Task requirements:
(a) Please list every organization named in the passage on the RBI's rate decision.
(b) Pick up the passage on the RBI's rate decision after its last sentence and continue it.

Passage shown:
++++++++

RBI knew growth wouldn’t have picked up after its last rate cut and so took the decision accordingly
Former member of the Planning Commission of India, professor of economics at JNU
I am not sure why the RBI is doing this. Although, it is not unusual for the RBI to go only by growth forecasts while deciding the interest rates.
It is probably the correct thing to do because interest rates have been cut quite considerably in the recent past. Knowing that the economic growth is unlikely to have picked up from when it last cut the interest rate on 4 October, I am sure the RBI factored it in when it took the decision Thursday. The extent to which interest rate cuts can affect growth at this point is rather limited.
Moreover, food inflation is a bit erratic and there shouldn’t be any concern about cereal inflation but other items like fruits and vegetables have been erratic due to climate reasons. The recent rise in prices of certain goods may scare the RBI, but it should not feed into interest rate accounting.
Growth rate must be kept above everything else only if the RBI thinks that cutting interest rates is going to increase growth. If that it is not going to happen, then cutting interest rates does nothing. The RBI could, in that case, try other measures like shoring up the banks on their liquidity position and balance sheets.
RBI would like its transmission policy to play out after the linking of bank lending rates with repo rates
CEO (PMS), Prabhudas Lilladher Pvt Ltd
The RBI’s decision to not cut the repo rate is a prudent stance given the present circumstances. The RBI has kept its monetary stance accommodative and held out hope of cutting the rate if the situation so warrants.

++++++++

Data section:
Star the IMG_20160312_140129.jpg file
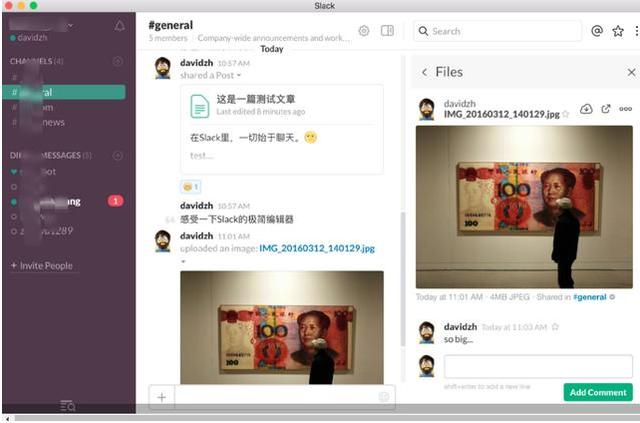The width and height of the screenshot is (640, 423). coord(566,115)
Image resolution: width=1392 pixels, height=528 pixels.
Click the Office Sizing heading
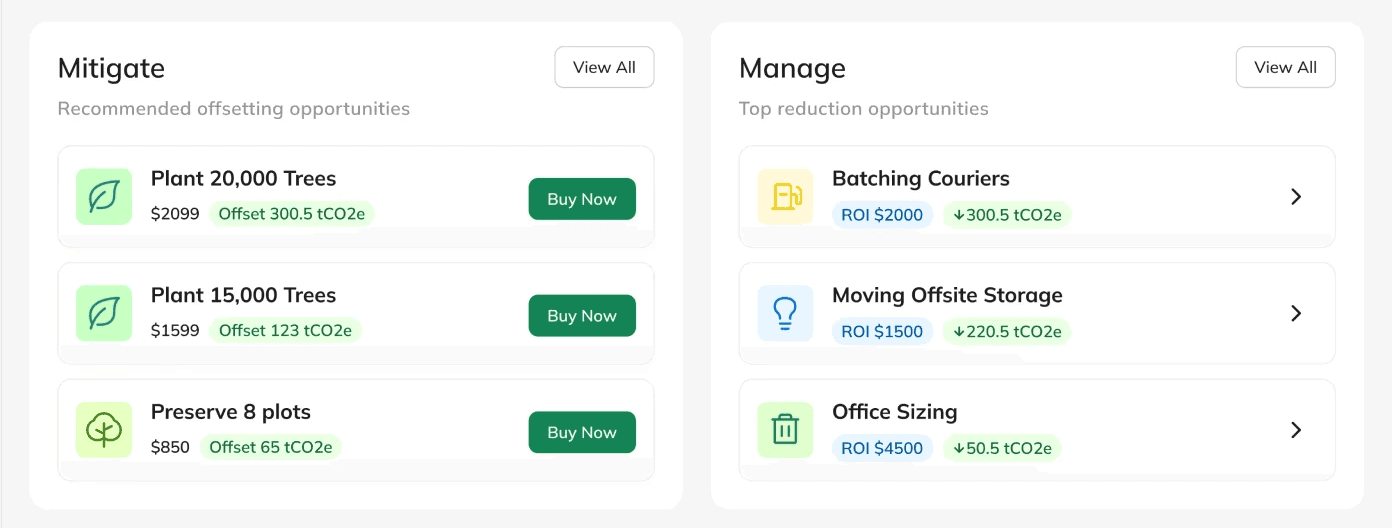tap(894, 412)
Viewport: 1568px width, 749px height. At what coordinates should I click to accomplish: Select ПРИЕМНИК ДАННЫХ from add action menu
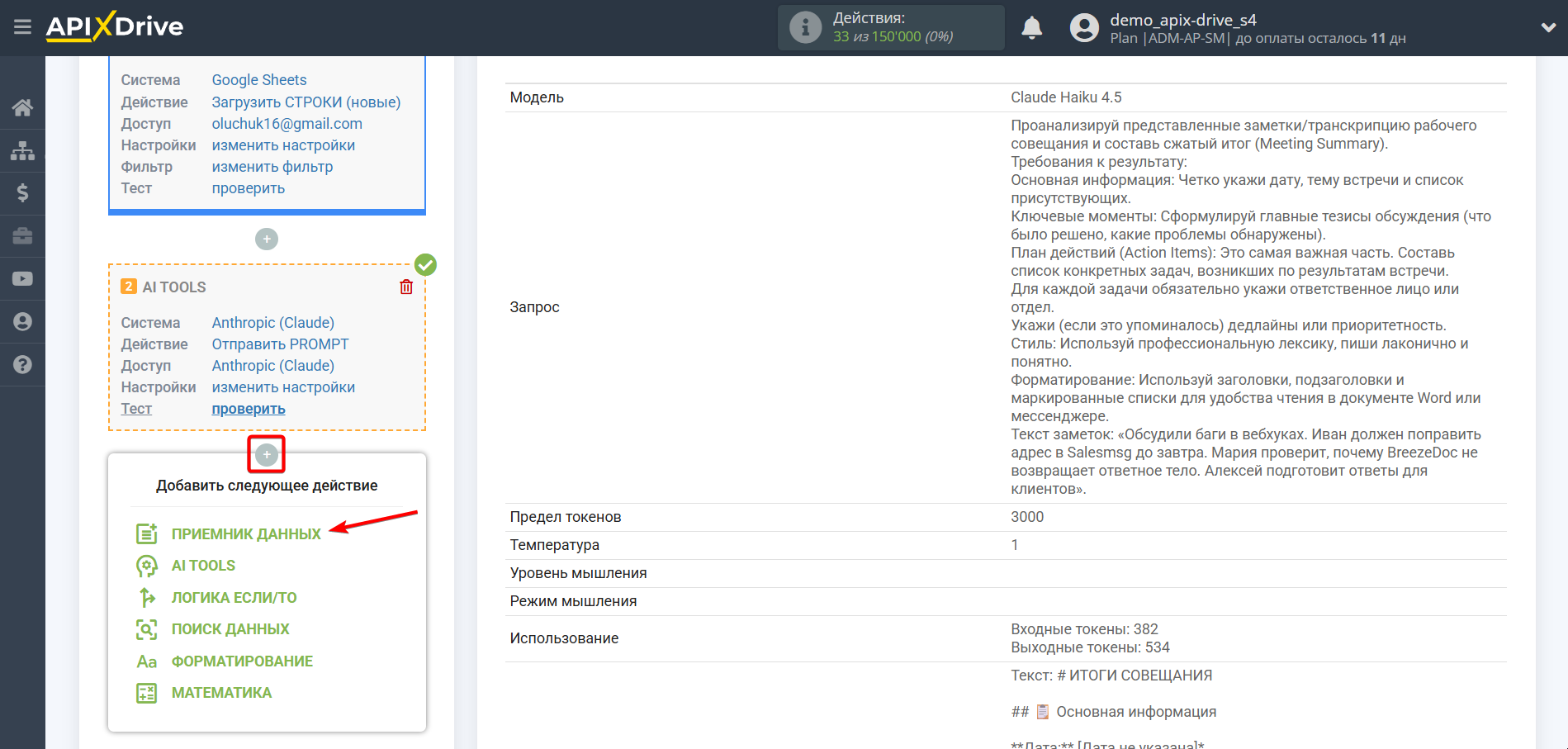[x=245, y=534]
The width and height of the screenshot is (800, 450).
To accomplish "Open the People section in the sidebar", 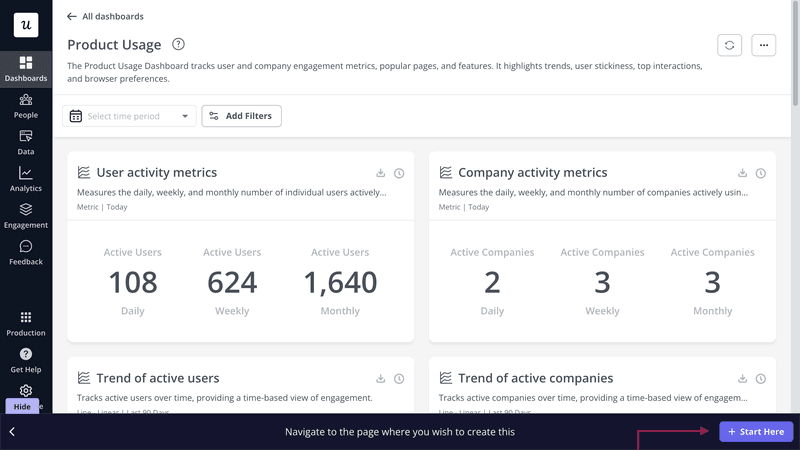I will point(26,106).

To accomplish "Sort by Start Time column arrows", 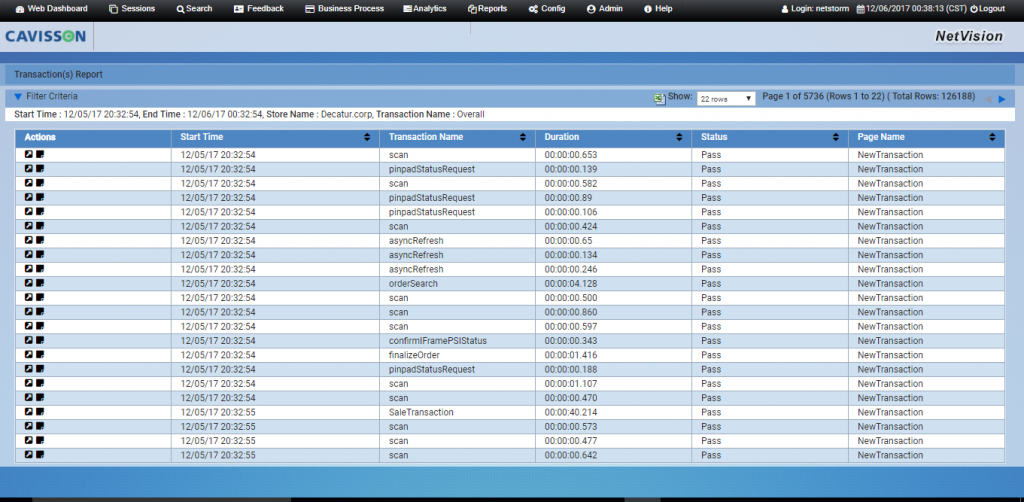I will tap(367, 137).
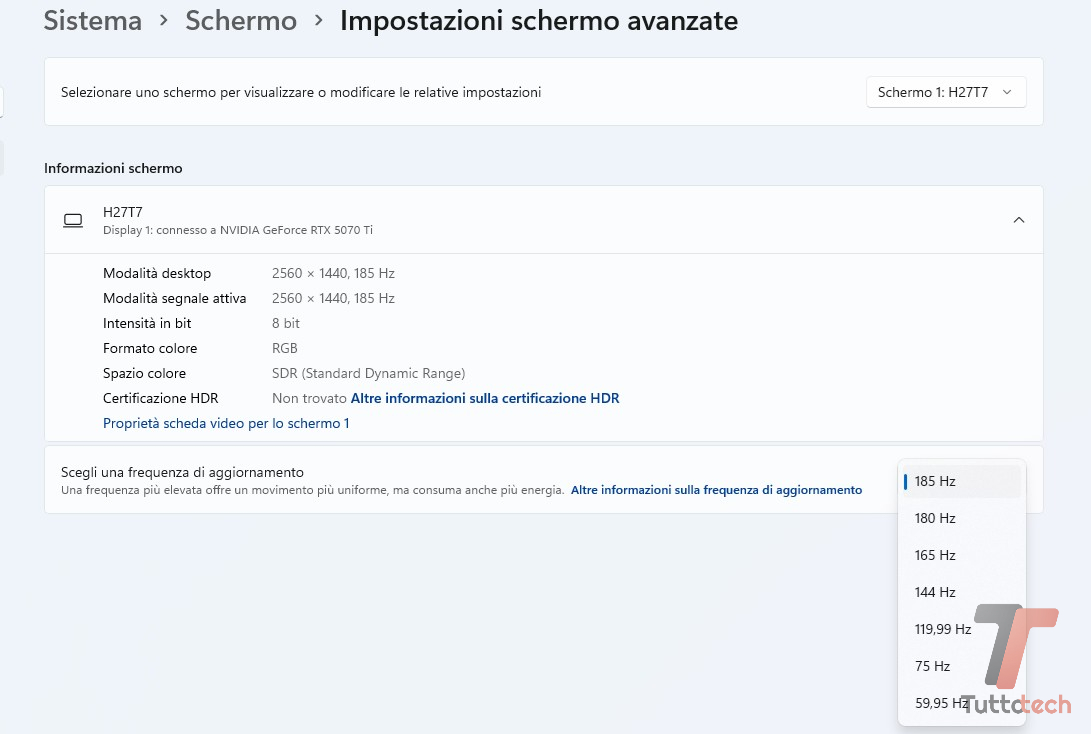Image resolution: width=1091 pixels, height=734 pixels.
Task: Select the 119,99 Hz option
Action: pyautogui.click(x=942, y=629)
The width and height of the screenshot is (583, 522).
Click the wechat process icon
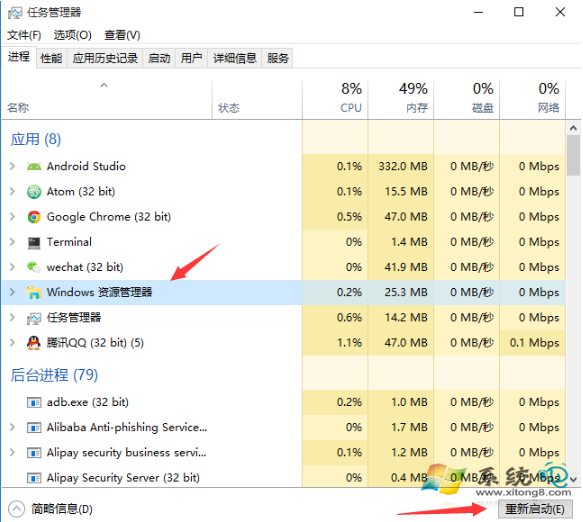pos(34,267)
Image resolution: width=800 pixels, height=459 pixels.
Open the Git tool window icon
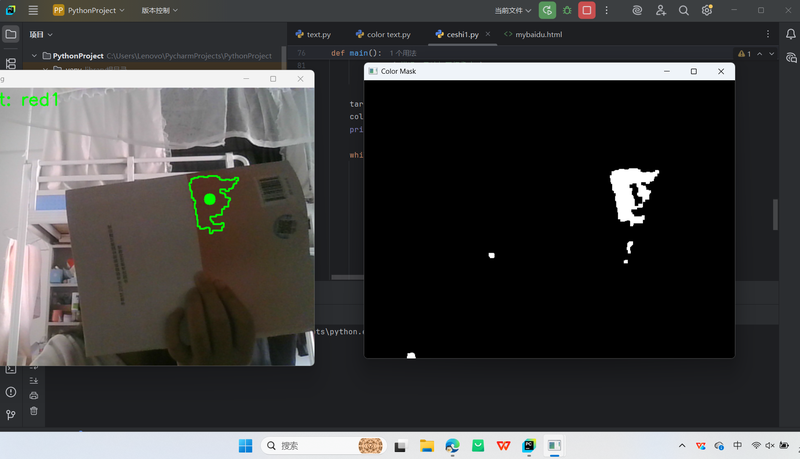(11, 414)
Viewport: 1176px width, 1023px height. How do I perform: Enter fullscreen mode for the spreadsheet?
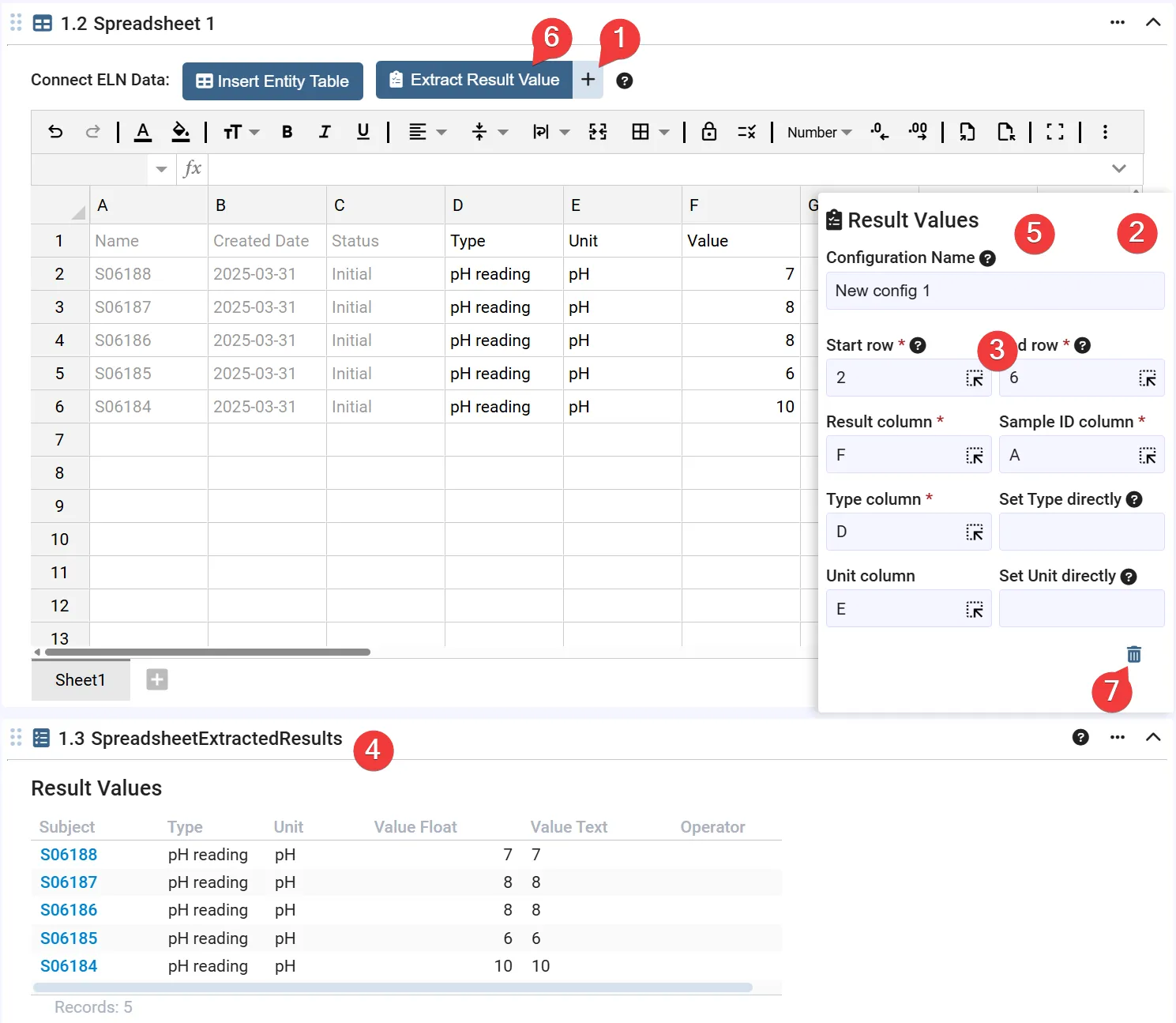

++++++++

Answers provided:
(a) RBI, Planning Commission of India, JNU, Prabhudas Lilladher Pvt Ltd

(b)
The spike in consumer inflation forecast is essentially due to the sharp rise in food inflation, which is transitory in nature, with a delayed monsoon impacting the khari arrivals. With record high reservoir levels and good soil moisture content, rabi production is expected to be bumper and that should help alleviate concerns about food inflation along with swift measures being adopted by the Narendra Modi government to import onions.
More importantly, core inflation remains well within the RBI’s comfort zone. The cut in GDP growth forecast for FY 2019-20 was on expected lines, but there is a silver lining here too. The pace of transmission should pick up steam with the RBI now linking bank lending rates directly with the repo rates from 1 November 2019. Hence, it is understandable that the RBI would like better transmission to play out. The RBI’s monetary measures and the Modi government’s fiscal measures should work in tandem to revive the slowing economy impulses.
Moreover, the RBI Act, 2019 has clearly specified that the RBI’s primary objective is to ensure price stability, which is its biggest concern. But the RBI also cannot be oblivious to growth imperatives, which is why governor Shaktikanta Das has emphasised that the RBI’s focus is to work in tandem with the fiscal authorities to revive economic growth.
Indian economy is facing an overall policy neglect. Rate cut by RBI can be of very little help
Professor, Centre for Economic Studies and Planning, JNU
The RBI should try and ease the scenario by cutting down interest rates, although I don’t think it will be enough. A major concern here has to do with a comprehensive analysis of this extremely difficult issue, which has come about for a variety of reasons ranging from structural to policy assaults in the overall system.
It is perhaps for the first time since India’s independence that consumption has fallen to this extent. There is a huge distress in rural areas, mainly caused by demonetisation and the Goods and Services Tax (GST).
Apart from an overall policy neglect, we are dealing with several serious issues. RBI rate cuts can be of very little help. But some easing must be welcomed, provided the cut is translated into lending through the chain. Sometimes, the RBI eases interest rate and benefits are not passed on. It is only the well-off now who managed to get benefits out of these rate cuts.
Moreover, food inflation has very little to do with a minor rate cut. Why can’t the authorities fix the overall provisional chain for onions?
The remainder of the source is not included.